--- Data extract ---

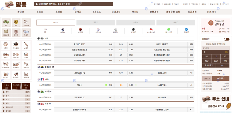Toggle the betting cart switch

pos(226,39)
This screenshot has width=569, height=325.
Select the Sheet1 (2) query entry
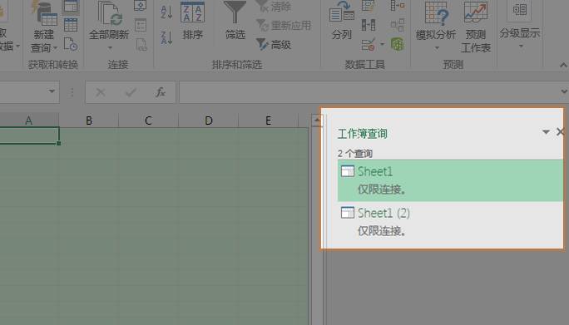pos(450,222)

---

◆ Exercise details ◆
What the answer must hold is the exact text of every line from the one containing "This screenshot has width=569, height=325." through the end of the data, minus any pictures.

◆ Solved problem ◆
This screenshot has width=569, height=325.
Select the Sheet1 (2) query entry
pos(450,222)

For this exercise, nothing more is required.